How Scientists Make Vanilla From Cow Poop And 17 Other Cool Facts About Flavorings

Vanilla Extract

Photo: Wikipedia

Last night we attended a class about natural and artificial flavours taught by the Brooklyn Brainery’s Jonathan Soma. And boy did we learn a lot!From the difference between real and imitation vanilla to chemicals that make up popular spices, here are some of the highlights.  

Although true taste occurs on the tongue, it is only one piece of the puzzle that makes up flavour. As much as 80 per cent of what we perceive as taste actually comes from smell.

Everything we smell or taste is a response to chemicals.

The characteristic smell of cloves, for example, comes from one chemical called eugenol.

So, both artificial and natural flavours contain chemicals. The distinction between natural and artificial flavorings is the SOURCE of chemicals. Natural flavours come from anything that can be eaten (i.e animals and vegetables). Artificial flavours come from anything that is inedible (i.e petroleum).

The FDA's definition of an artificial flavour, by the way, is any substance that does not meet the definition of a natural flavour.

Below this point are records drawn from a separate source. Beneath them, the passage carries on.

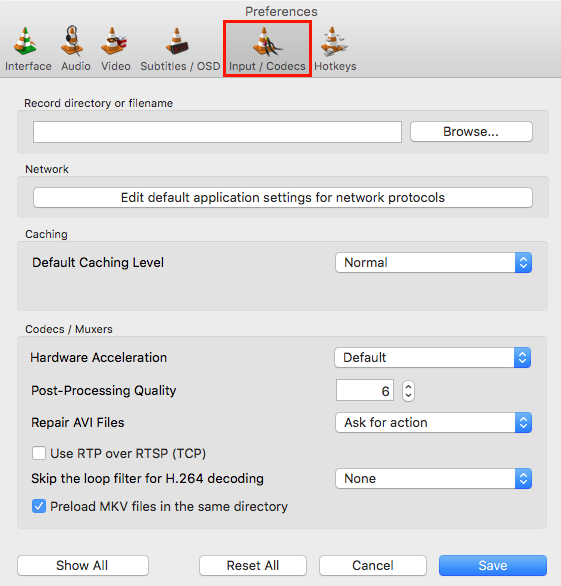Focus the record directory or filename field
Screen dimensions: 561x586
[x=217, y=132]
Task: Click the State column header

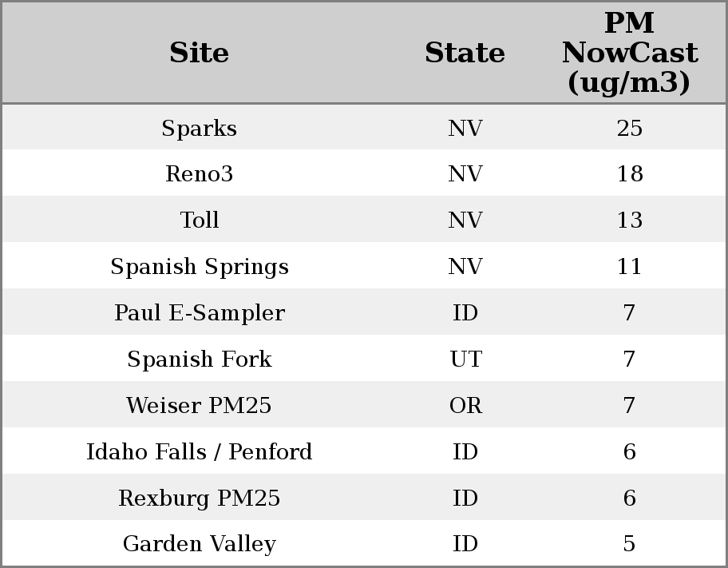Action: [465, 54]
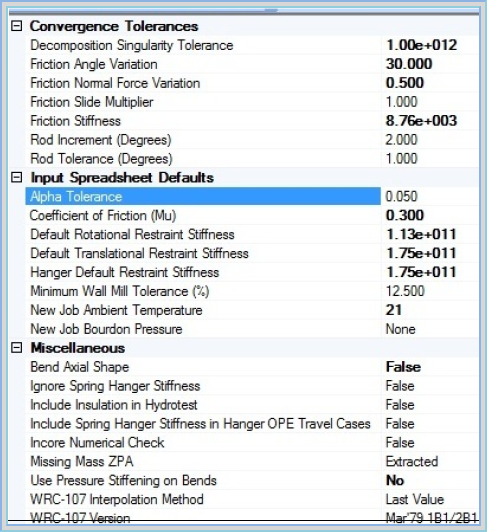487x532 pixels.
Task: Edit New Job Ambient Temperature value 21
Action: tap(430, 310)
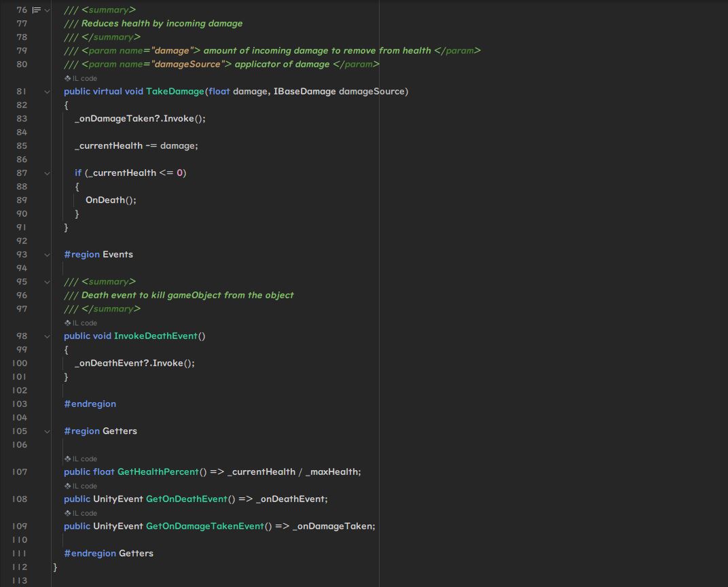Click the IL code icon above InvokeDeathEvent
728x587 pixels.
(x=68, y=323)
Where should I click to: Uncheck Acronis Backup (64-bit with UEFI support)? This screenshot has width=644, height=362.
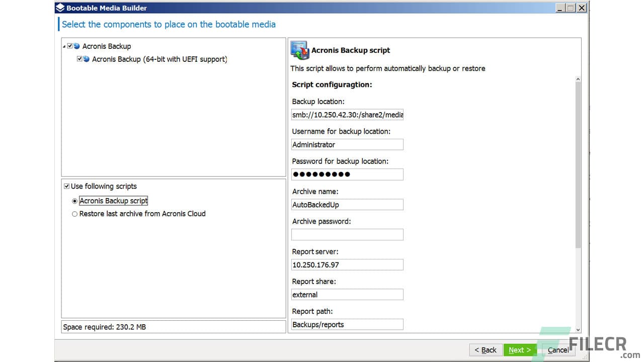coord(79,59)
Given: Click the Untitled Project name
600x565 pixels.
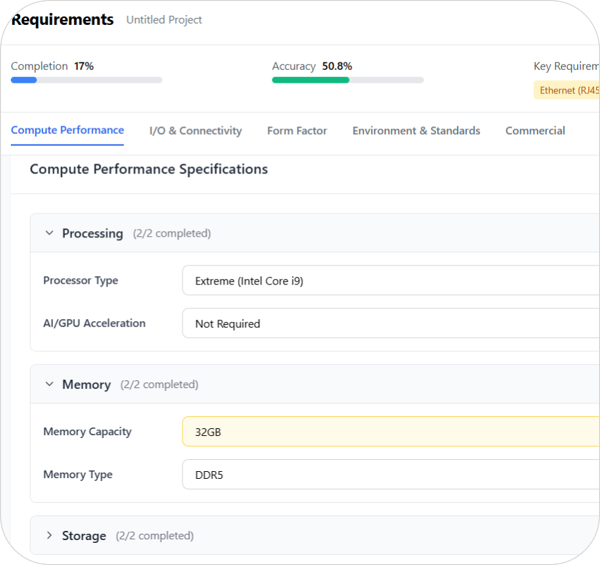Looking at the screenshot, I should point(164,20).
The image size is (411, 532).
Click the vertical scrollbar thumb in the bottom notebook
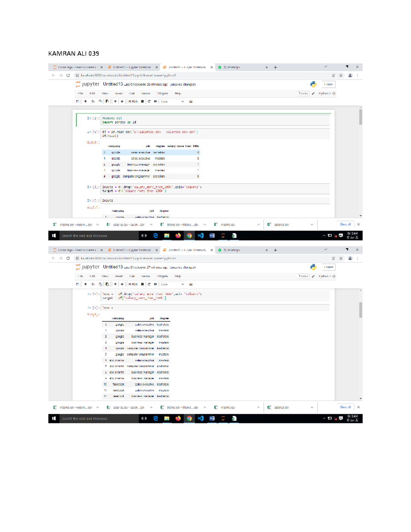[361, 310]
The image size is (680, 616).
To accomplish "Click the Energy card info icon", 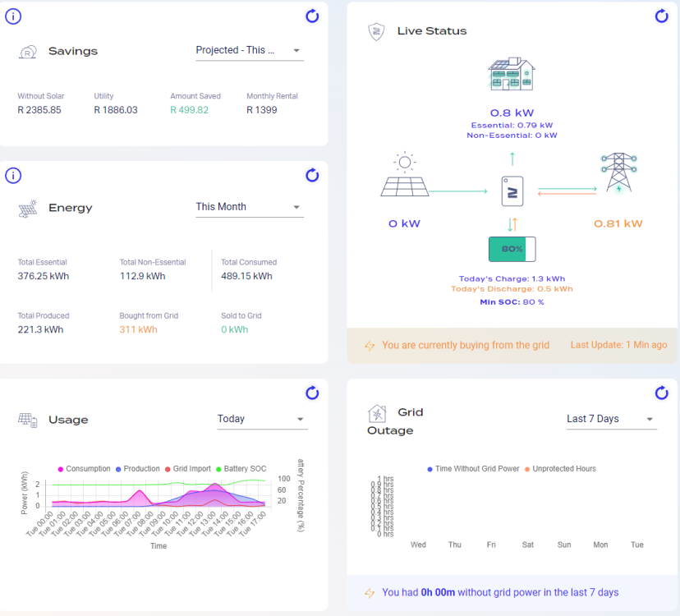I will coord(13,176).
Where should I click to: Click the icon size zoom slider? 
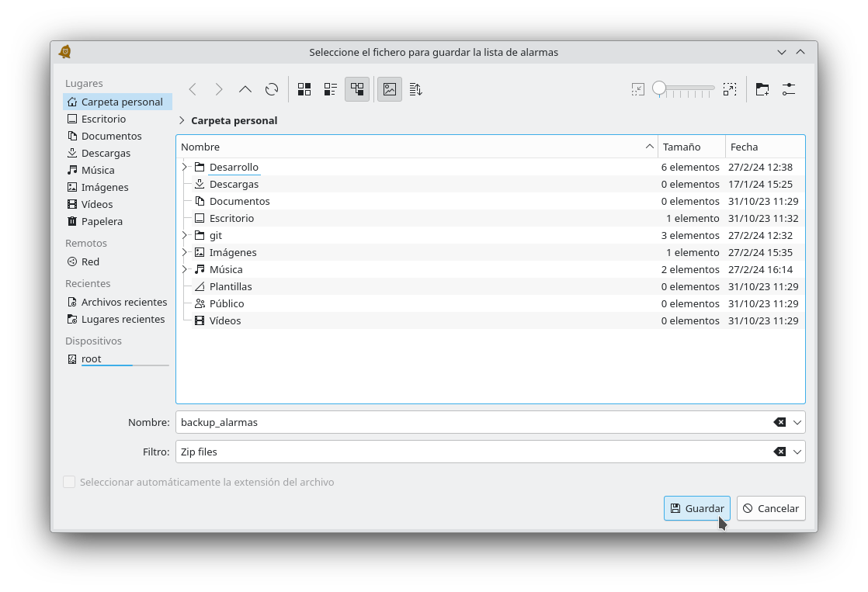683,89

Why do we use artificial flavours? Well the synthetic chemicals in artificial flavours generally cost less to produce than finding natural sources of chemicals. They are also potentially safer because they have been rigorously tested and used.

The compound vanillin, for example, is responsible for the flavour and smell of vanilla. In nature, vanillin comes from an orchid native to Mexico. The process of extracting this pure, natural chemical is extremely lengthy and expensive. So scientists found a way to make a synthetic version of vanillin in a lab.

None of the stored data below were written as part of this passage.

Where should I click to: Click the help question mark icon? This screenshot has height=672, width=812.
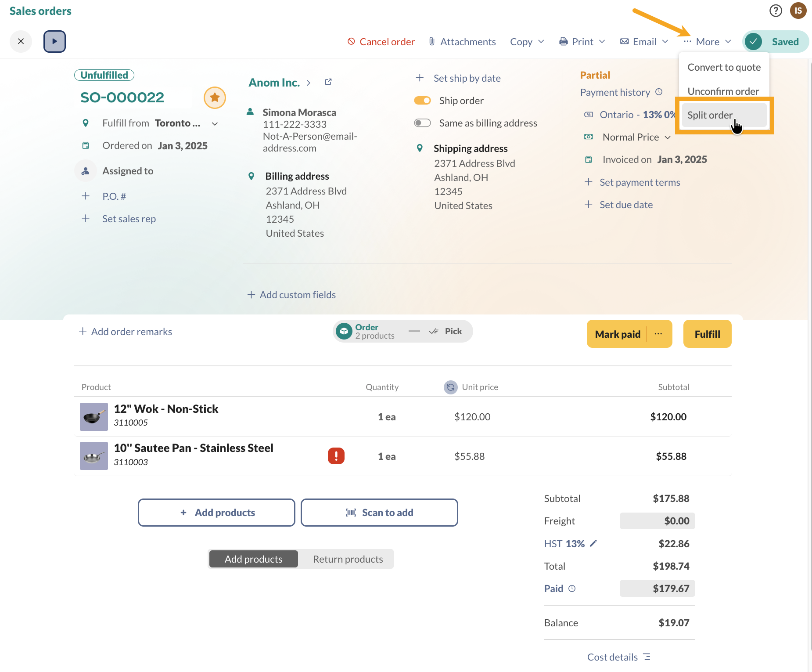click(x=776, y=11)
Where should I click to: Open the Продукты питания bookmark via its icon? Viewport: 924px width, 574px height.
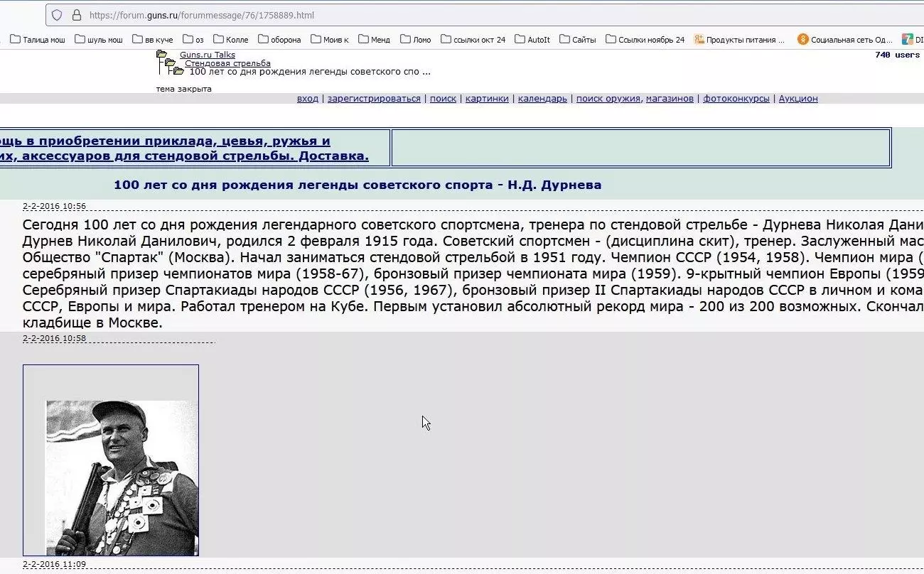pyautogui.click(x=699, y=40)
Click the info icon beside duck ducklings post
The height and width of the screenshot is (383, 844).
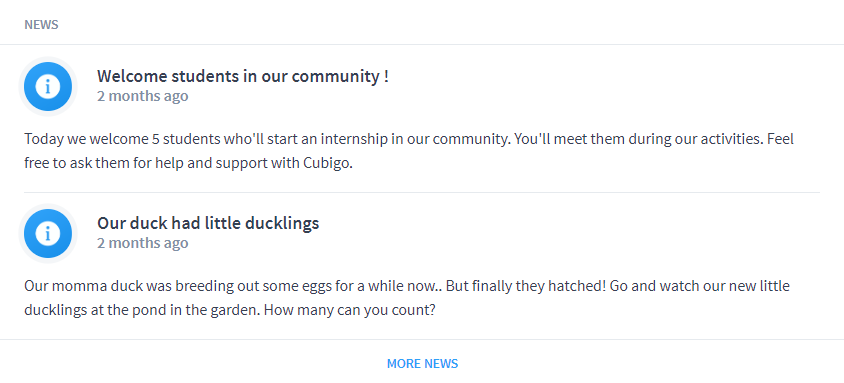(48, 233)
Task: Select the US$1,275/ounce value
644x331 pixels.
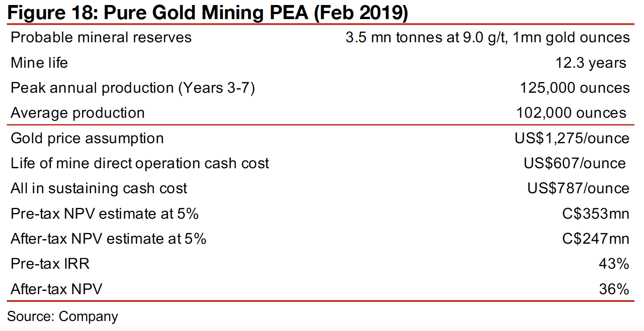Action: [572, 138]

One way to get vanillin: In 2006, Japanese researcher Mayu Yamamoto figured out how to extract vanillin from cow poop. She was awarded the Ig Nobel Prize at Harvard University for this development.

Most people don't realise that there can be as many chemicals in a food's natural flavour as its artificial counterpart. The number of chemical ingredients used to make the artificial strawberry flavour in a fast food strawberry shake, for example, is comparable to the number of chemicals in a fresh strawberry.

Some natural flavours can be more dangerous than the artificial ones. Traces of cyanide can be found in almond flavour, or Benzaldehyde, when derived from nature (that's why in movies, the smell of bitter of almonds on the victim is often linked to cyanide poisoning).

Raw soybeans, from which soy sauce is made, are also toxic.

Industrial soy sauce (the stuff you find in convenient to-go packets) is made from acid-hydrolyzed vegetable protein, not boiled soybeans.

Cinnamon, which is just the dried inner-bark of specific trees, gets its aroma and flavour from the compound cinnamaldehyde. There are three types of cinnamon: Indonesian (common cinnamon sticks), cassia and ceylon.

Artificial grape-flavour is derived from a chemical in concord (purple) grapes — not the red or green grapes we're used to buying in supermarkets. This is why artificial grape-flavored things like candy, soft drinks and Dimetapp are purple and why store-bought grapes taste nothing like this fake stuff.